Tsugi parie sur Les Gordon
Dans les années 50, les époux Gordon sortaient une série de romans policiers sur le FBI, avec un héros incarnant parfaitement la figure américaine, John Ripley, qu’ils propulseront même sur le grand écran avec un film encore une fois écrit à quatre mains. Mais notre Gordon à nous, ou plutôt devrions-nous dire notre « Les Gordon« , est seul aux manettes de ses récits sonores, et son Amérique à lui, c’est l’Armorique.
Repéré dans un premier temps par le tremplin Inrocks Lab, Marc a fait ses premières gammes l’année dernières aux Trans Musicales de Rennes, sa ville, en passant juste avant un certain Stromae. Depuis, il a sorti une pléthore de titres et d’EPs, et s’est retrouvé à juste titre sur la dernière compilation Seriously, Eric ? d’Alter-K. Son titre « Pléthore » nous a alors frappé directement, et paradoxalement avec une extrême douceur, dans le coeur. En fait, c’est le genre de titre dont on ne se remet pas, ou du moins dont on ne voudrait jamais se remettre.
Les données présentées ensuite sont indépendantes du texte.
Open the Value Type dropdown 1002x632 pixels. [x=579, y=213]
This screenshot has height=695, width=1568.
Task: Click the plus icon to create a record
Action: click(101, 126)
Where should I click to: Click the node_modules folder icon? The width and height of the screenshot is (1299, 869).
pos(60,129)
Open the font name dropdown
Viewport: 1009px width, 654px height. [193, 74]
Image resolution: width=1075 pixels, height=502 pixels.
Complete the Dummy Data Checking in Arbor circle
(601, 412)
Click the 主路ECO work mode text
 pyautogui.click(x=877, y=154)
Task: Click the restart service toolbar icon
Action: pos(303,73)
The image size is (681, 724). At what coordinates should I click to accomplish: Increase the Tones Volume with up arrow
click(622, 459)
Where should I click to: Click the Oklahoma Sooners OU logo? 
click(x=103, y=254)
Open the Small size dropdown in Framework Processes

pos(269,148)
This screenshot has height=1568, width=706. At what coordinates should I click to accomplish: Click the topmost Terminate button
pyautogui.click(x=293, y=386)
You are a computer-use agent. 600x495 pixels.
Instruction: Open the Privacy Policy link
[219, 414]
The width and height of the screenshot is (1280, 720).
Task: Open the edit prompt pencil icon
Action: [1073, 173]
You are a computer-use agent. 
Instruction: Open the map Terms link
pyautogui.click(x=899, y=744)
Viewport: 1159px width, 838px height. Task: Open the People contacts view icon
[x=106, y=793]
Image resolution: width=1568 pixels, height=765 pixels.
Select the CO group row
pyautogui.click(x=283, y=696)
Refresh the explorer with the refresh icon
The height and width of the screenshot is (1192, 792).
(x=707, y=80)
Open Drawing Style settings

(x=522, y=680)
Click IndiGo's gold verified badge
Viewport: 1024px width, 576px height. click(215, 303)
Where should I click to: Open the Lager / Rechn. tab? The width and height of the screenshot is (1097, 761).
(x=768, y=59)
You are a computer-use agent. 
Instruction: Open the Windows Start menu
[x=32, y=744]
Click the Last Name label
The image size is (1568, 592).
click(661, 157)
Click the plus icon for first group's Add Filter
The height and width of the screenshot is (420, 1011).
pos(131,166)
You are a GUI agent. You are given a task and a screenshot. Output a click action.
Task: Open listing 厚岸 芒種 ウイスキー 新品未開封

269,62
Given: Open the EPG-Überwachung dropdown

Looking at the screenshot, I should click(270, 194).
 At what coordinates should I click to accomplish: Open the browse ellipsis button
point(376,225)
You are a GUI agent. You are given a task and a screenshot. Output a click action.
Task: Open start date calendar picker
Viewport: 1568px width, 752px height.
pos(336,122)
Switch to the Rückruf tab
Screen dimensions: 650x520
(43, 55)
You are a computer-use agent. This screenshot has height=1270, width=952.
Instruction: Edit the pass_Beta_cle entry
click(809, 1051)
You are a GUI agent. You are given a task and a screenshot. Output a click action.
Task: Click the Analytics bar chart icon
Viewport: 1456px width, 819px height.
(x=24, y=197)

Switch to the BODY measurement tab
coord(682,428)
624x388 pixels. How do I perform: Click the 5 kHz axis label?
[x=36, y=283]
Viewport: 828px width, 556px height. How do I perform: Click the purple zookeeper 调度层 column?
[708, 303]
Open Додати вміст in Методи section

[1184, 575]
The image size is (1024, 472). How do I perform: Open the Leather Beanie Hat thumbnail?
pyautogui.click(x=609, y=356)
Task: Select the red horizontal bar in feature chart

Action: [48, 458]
Bien sûr, à l’écoute de certains gimmicks vocaux et de certaines textures, on pourrait aisément ranger le beatmaker dans une case où se trouvent déjà quelques Superpoze, Fakear ou Thylacine, et dont l’avenir doré n’est plus tellement à prédire. Sauf que l’électro de Les Gordon flirte avec toute une flopée d’arrangements et de sonorités (mandoline, ukulélé, flûte, violoncelle) qui l’attirent tour à tour vers une pop funambulesque et protéiforme (« Matisse »), dans un club suintant et aux rayons lasers azimutés (« Altercation »), ou vers un piano gracile, aux notes de velours (« Décision »).
Son dernier EP, Saisons, est sorti il y a une dizaine de jours, et il n’est certainement pas de saison : vous y trouverez du soleil conjugué à tous les temps, avec l’exotique « Matisse », la tendre « Isolée » ou la brûlante « Twin ».